Daily Dose 22: Executive Oversight 1: The Need
When I answered the phone one afternoon, the college administrator on the other end began by apologizing for the interruption. “Quite all right,” I responded. “I’m a mother. I never get interrupted, I just change focus a lot.” Truer words were never spoken. Rarely have more helpful words been spoken. Changing focus is what we need.
If you haven’t noticed, our recent discussions have all been ponderous and, at least for me, convicting. I never think about the contentment question for myself, or ask it of others, or try to explain it to a group, without that weight bearing down.
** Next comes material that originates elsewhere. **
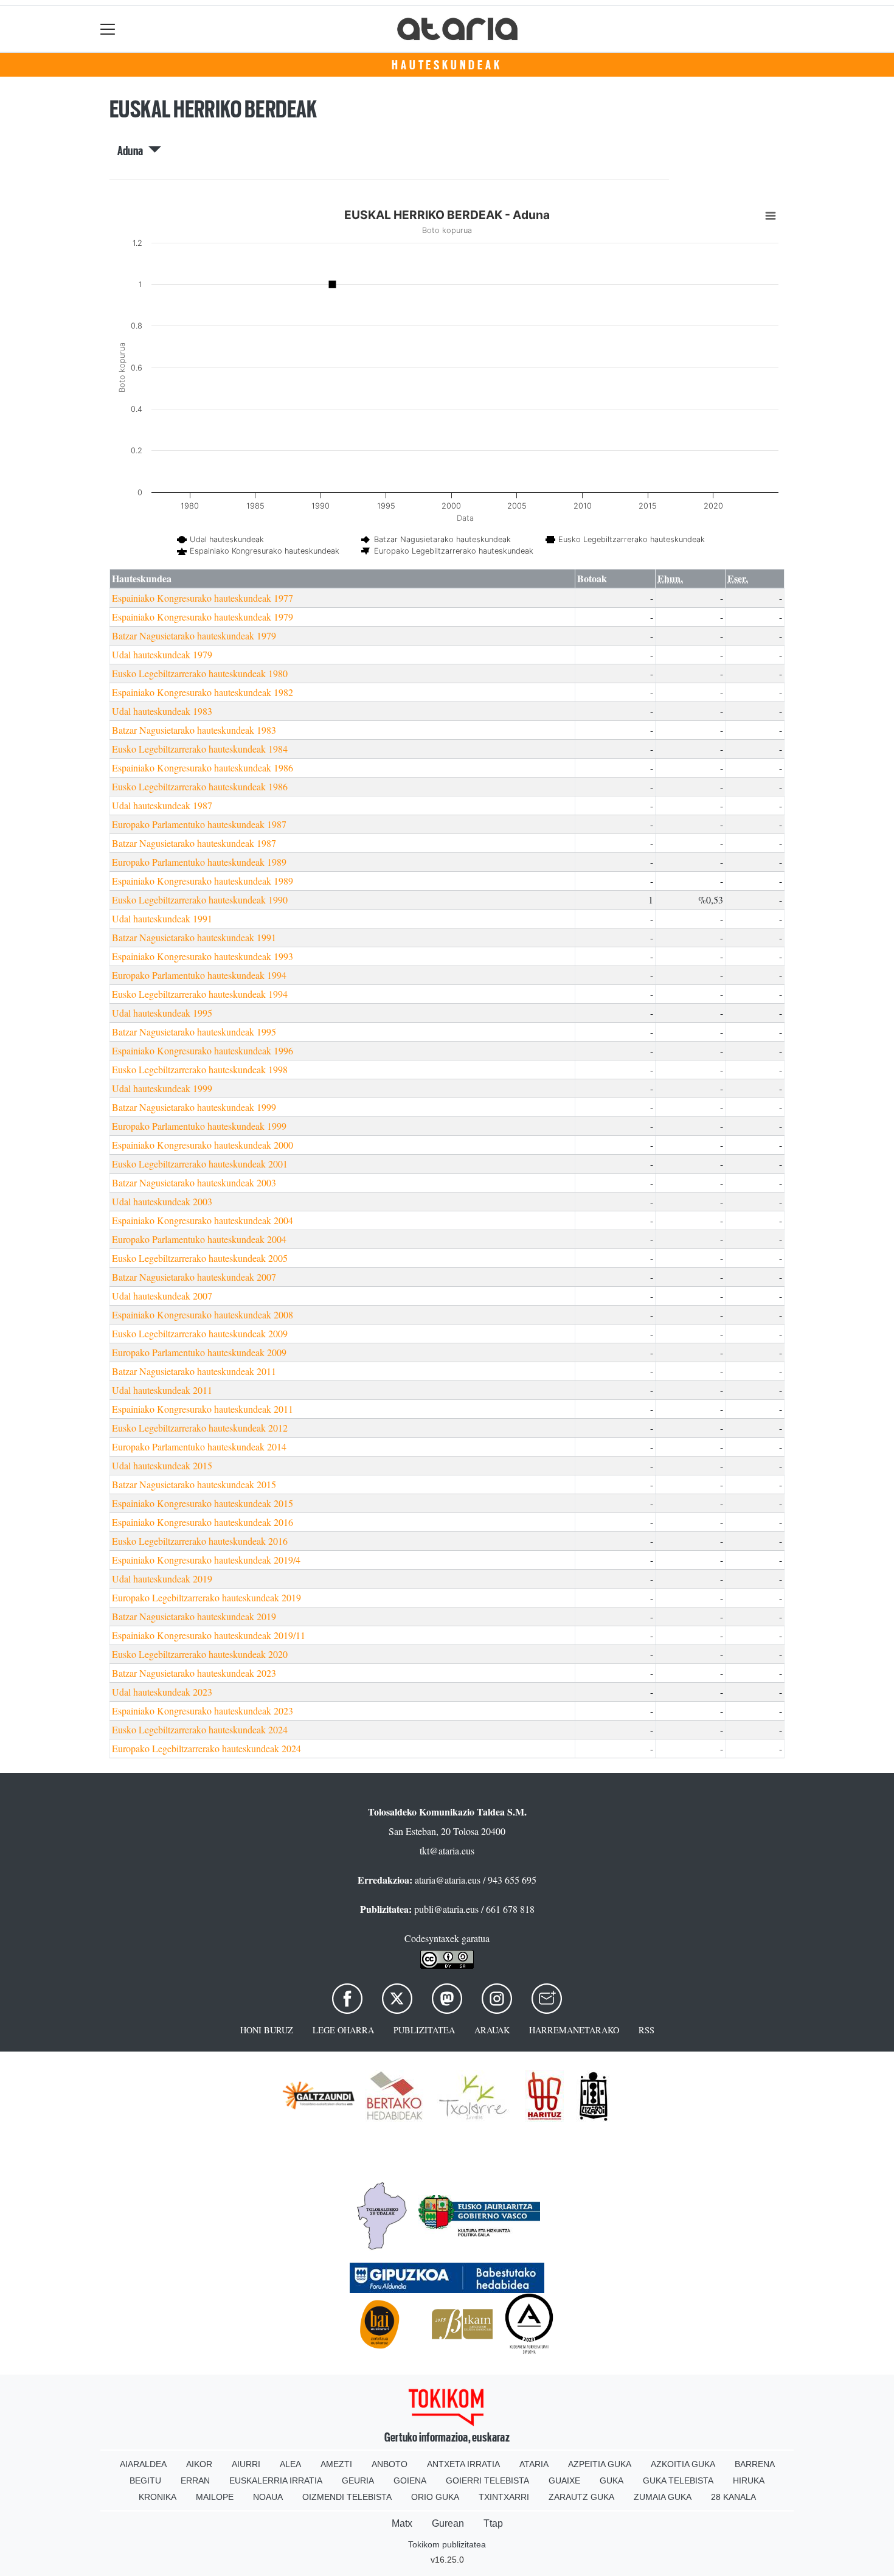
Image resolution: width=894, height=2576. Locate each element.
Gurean (448, 2523)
Life is heaped with things that need changing and the easier path is to brush most of the pile aside again and again. Facing it all at one time is convicting, I agree. That it is good to do so, is also true. But that does not mean I could survive digging through the pile nonstop until it was gone.
Changing focus is what we all need, especially when I’ve set you up to fail.
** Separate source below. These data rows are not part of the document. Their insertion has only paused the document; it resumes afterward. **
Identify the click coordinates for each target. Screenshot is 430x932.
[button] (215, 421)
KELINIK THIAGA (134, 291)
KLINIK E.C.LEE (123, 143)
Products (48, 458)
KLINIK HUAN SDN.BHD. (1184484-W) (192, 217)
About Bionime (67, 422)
Make a list of priorities. Make a list of values. Ask yourself a convicting question over and over again, in all sorts of aspects of your life. Take time to oversee your home. If either you or I had enough time to do those things, we would have spent it. Not one thing I’ve said sounds like a practical help to get on top of the laundry or do something cool with the kids or perform a random act of kindness for a co-worker.
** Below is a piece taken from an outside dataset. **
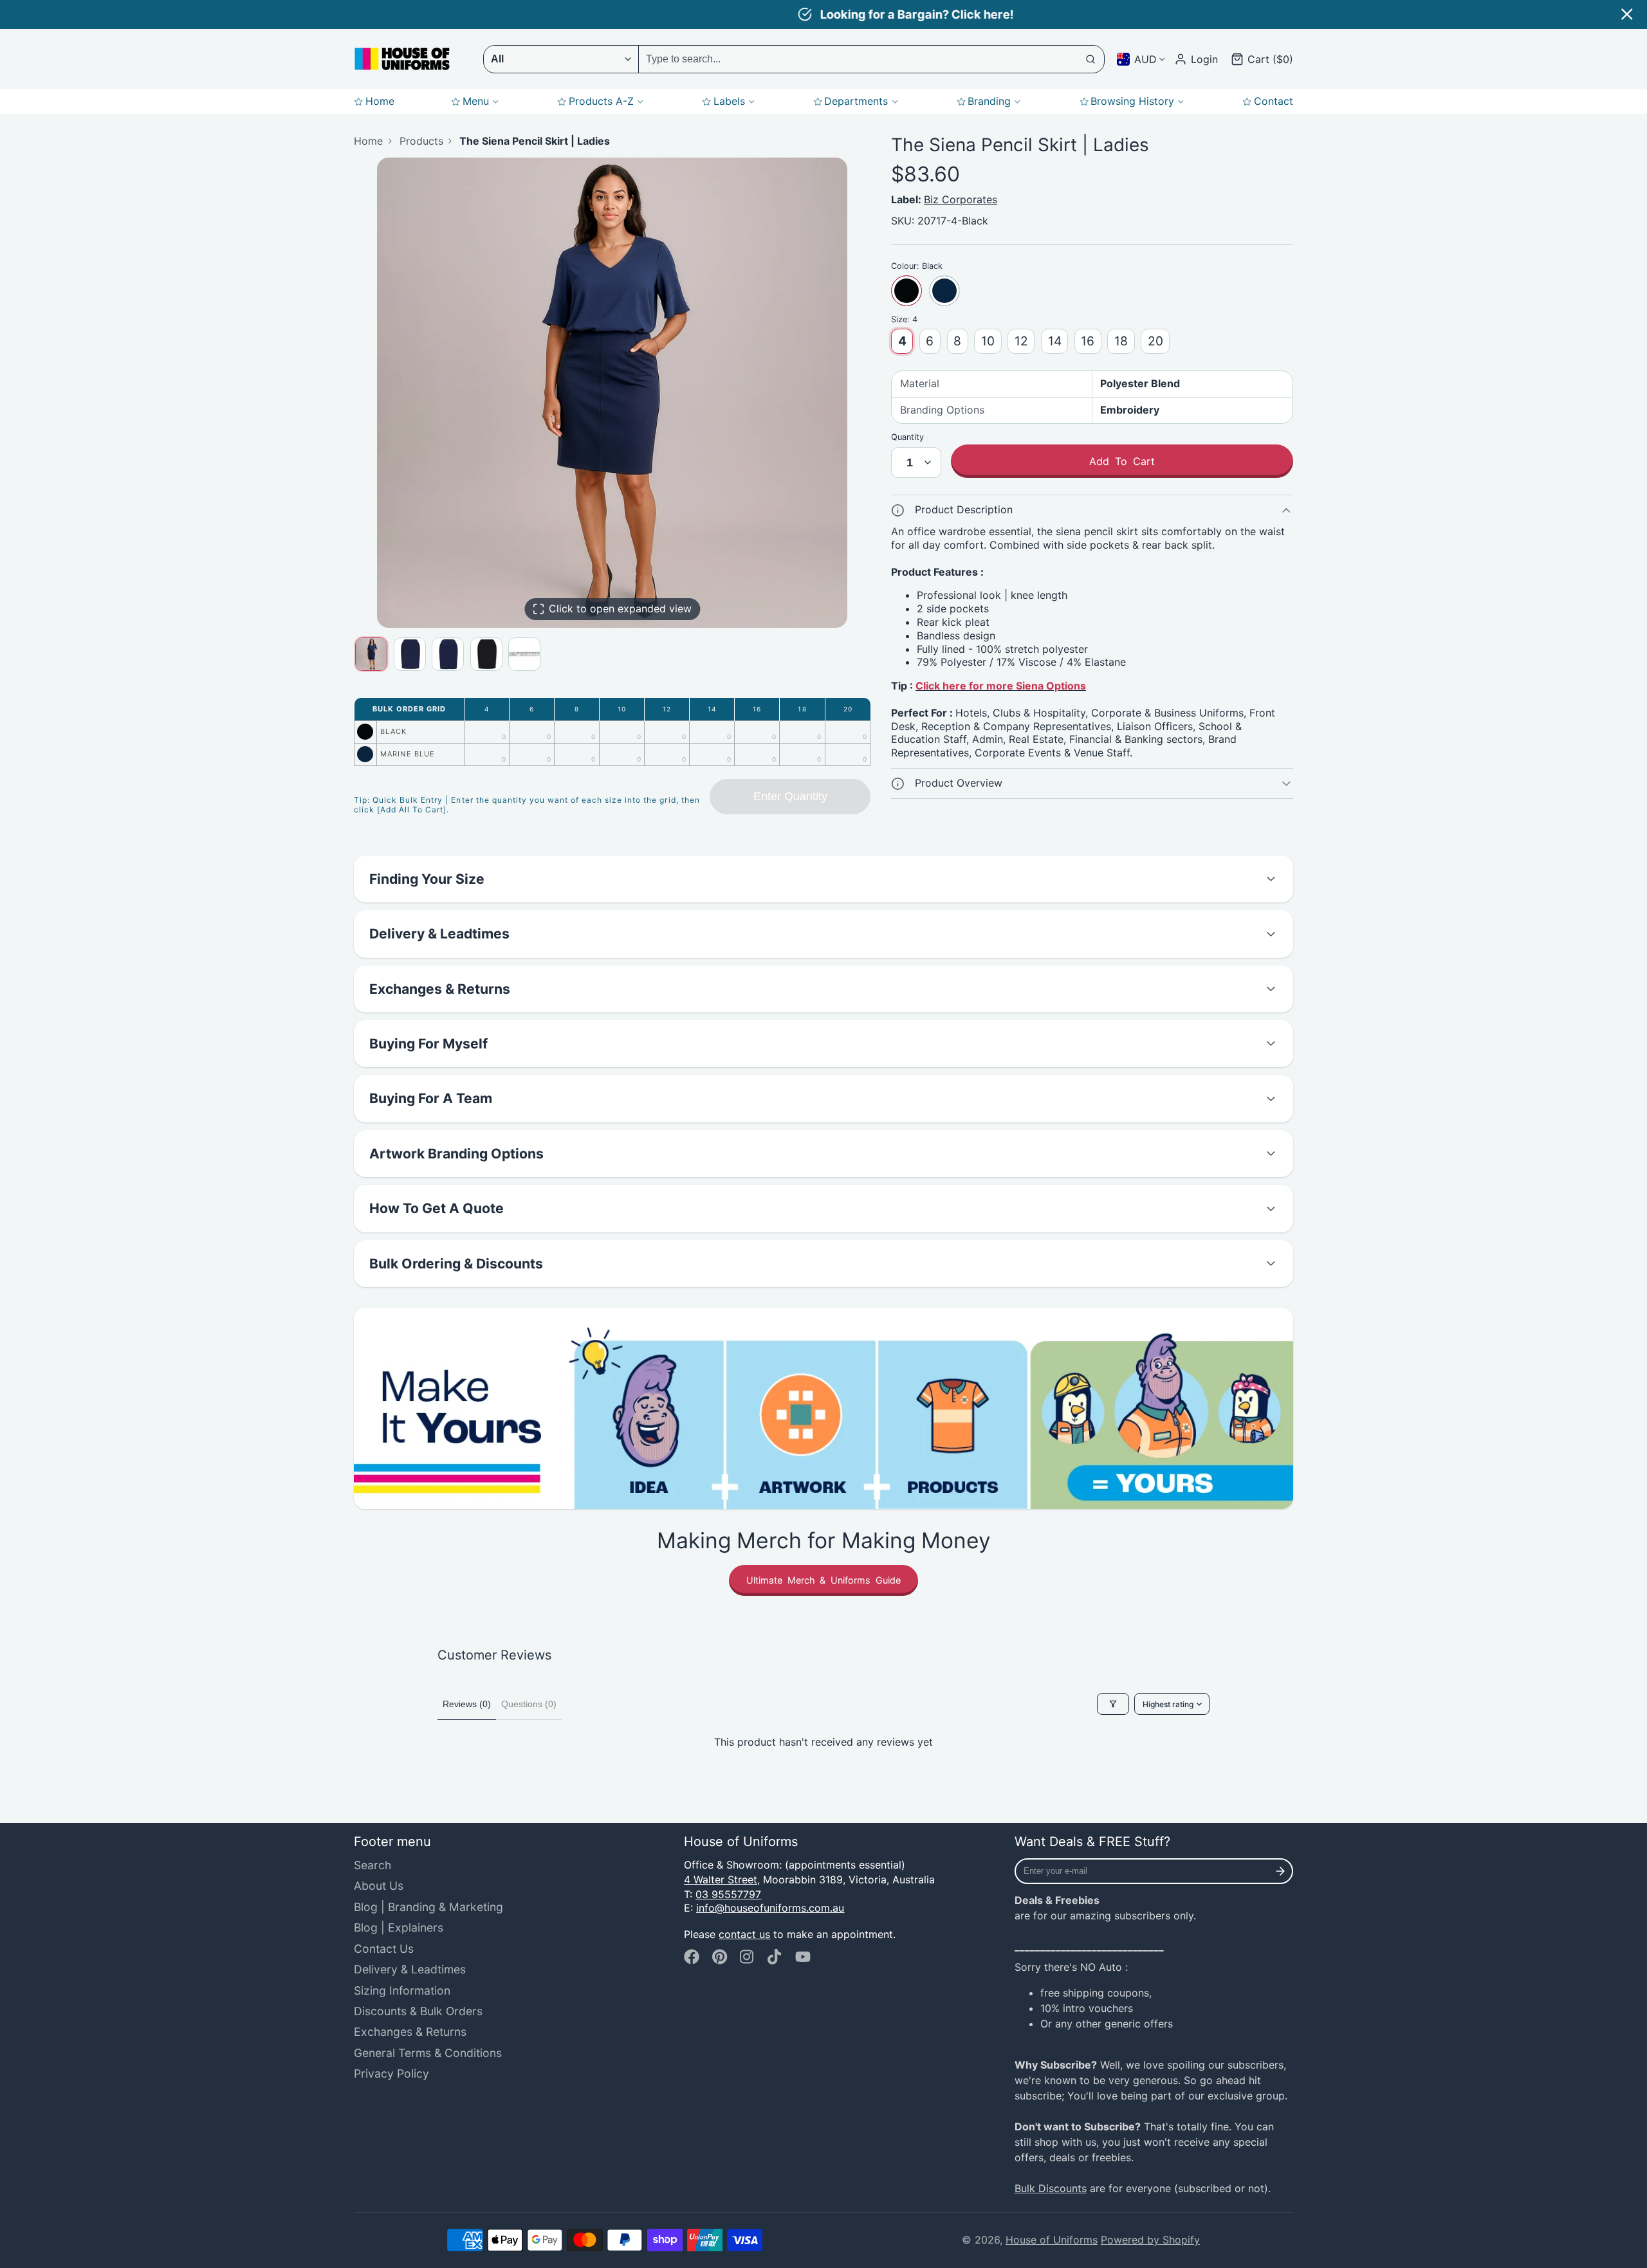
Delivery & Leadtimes (410, 1969)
To make headway, we need to cycle our concentration to one of the most important profitable inefficiencies and talk about the weekly executive oversight meeting. And in that one sentence, three time tools and one outlook were pulled out, all of which need introducing, but only one gets its turn today.
Every woman from about sixteen on needs an executive oversight meeting with herself on a weekly basis. The truth is every person who is even remotely responsible needs an executive oversight meeting with him or herself on a weekly basis. The busier a person is, the more they need the time. The more beholden the person is to the demands of others, the more they need the time. Basically, almost every functioning modern human needs the time.
Finding A Consistent Oversight Time
The question is, where to find the time?
For any who answer that first, great question, “Are you a Christian?” in the negative, the answer is too many options to be specific or helpful. If you are involved in the professional world, Thursday and Friday afternoons are sometimes suggested as good days for such a task, but that doesn’t help the personal or home oversight.
But, if you are a Christian, you have no excuse. An ideal time for such a meeting has been available since the creation week (a long time ago), but it was certainly life-changing for me when I made it available for myself. When do you think would be a consistent time to meet with yourself on a regular basis?